= Beginning of Section =

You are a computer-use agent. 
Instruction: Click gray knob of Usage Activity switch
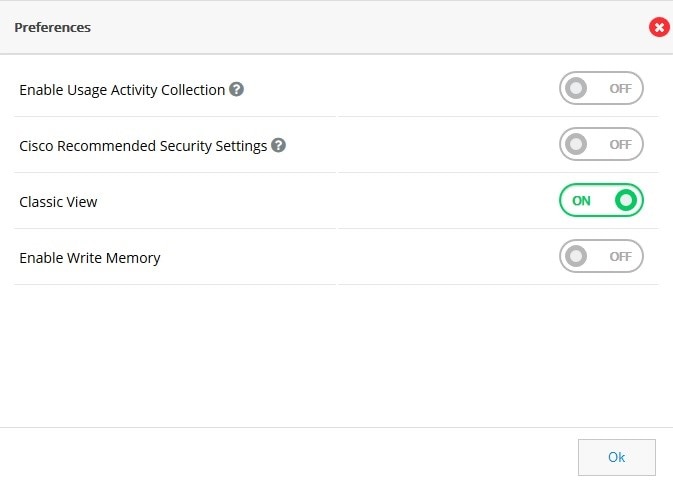576,88
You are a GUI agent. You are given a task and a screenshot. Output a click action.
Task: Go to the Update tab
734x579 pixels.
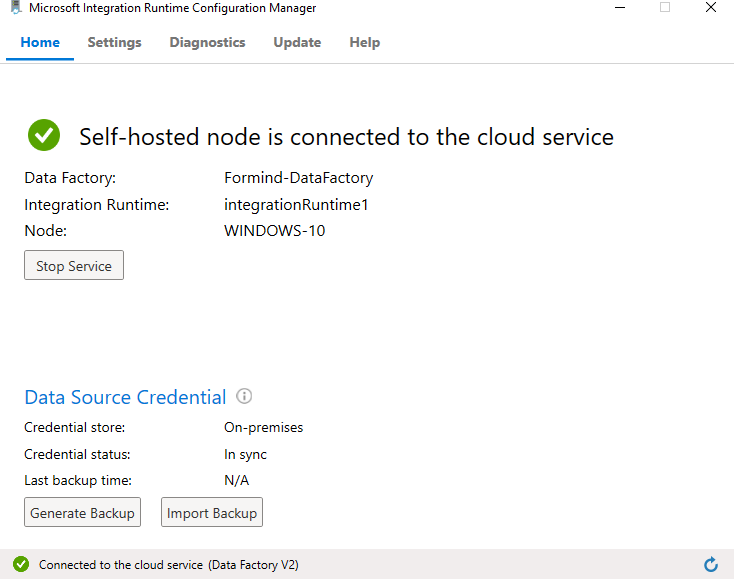pyautogui.click(x=297, y=43)
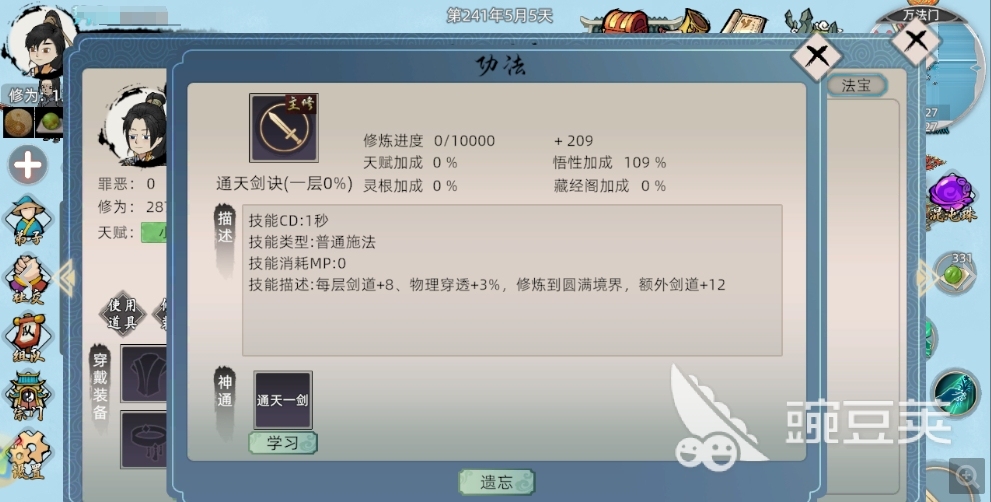Viewport: 991px width, 502px height.
Task: Close the outer character panel
Action: coord(916,41)
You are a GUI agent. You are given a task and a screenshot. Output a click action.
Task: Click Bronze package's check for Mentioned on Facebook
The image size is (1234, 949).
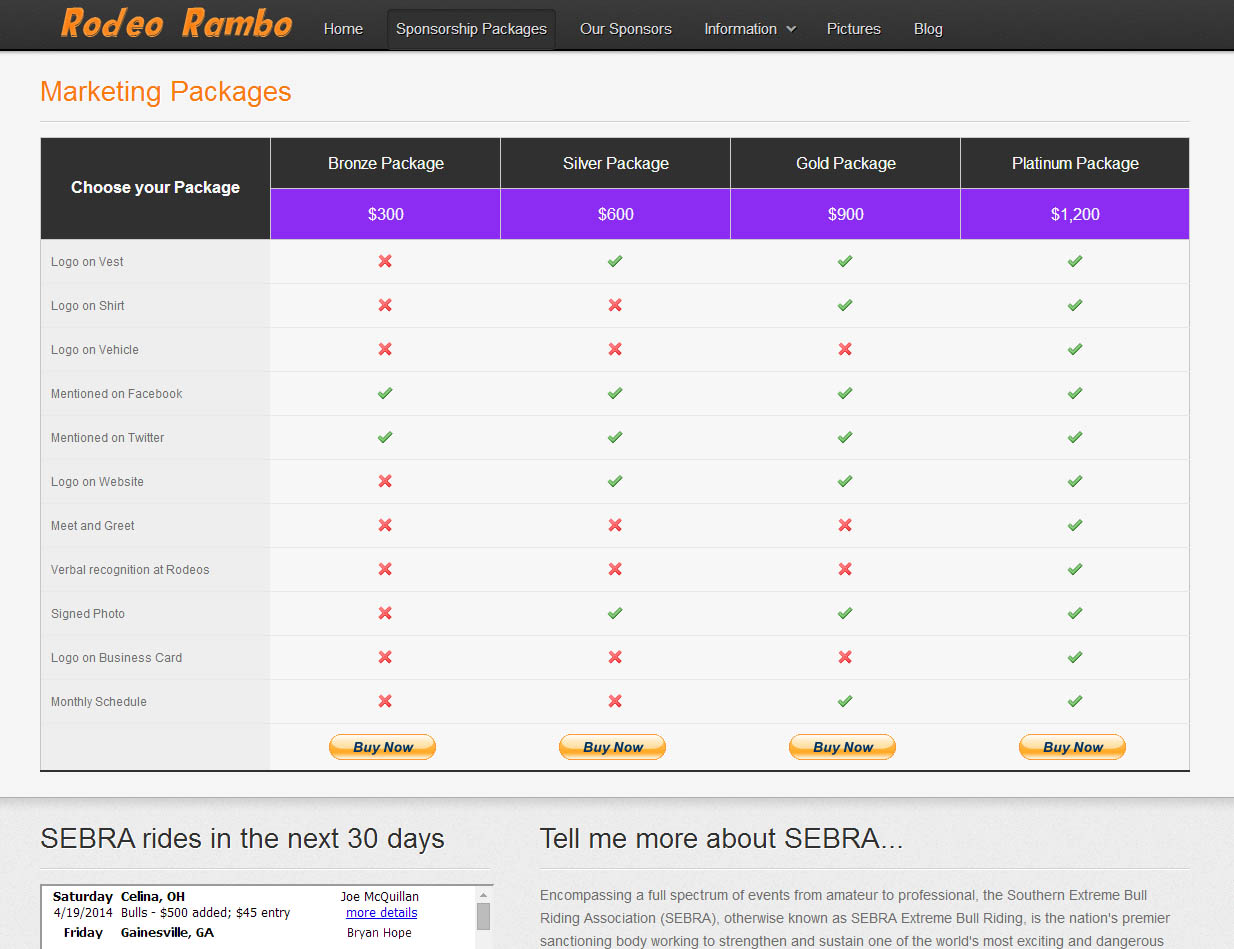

= End of Section =

WHAT YOU NEED TO DO
Each record above must be retyped exactly, minus its pictures.

RESULT OF THIS EXERCISE
You are a computer-use agent. 
Instruction: Click gray knob of Usage Activity switch
576,88
You are a GUI agent. You are given a task and a screenshot. Output a click action.
Task: Go to the Update tab
734x579 pixels.
pyautogui.click(x=297, y=43)
Viewport: 991px width, 502px height.
Task: Close the outer character panel
Action: coord(916,41)
You are a GUI agent. You are given a task and a screenshot. Output a click action.
Task: Click Bronze package's check for Mentioned on Facebook
The image size is (1234, 949).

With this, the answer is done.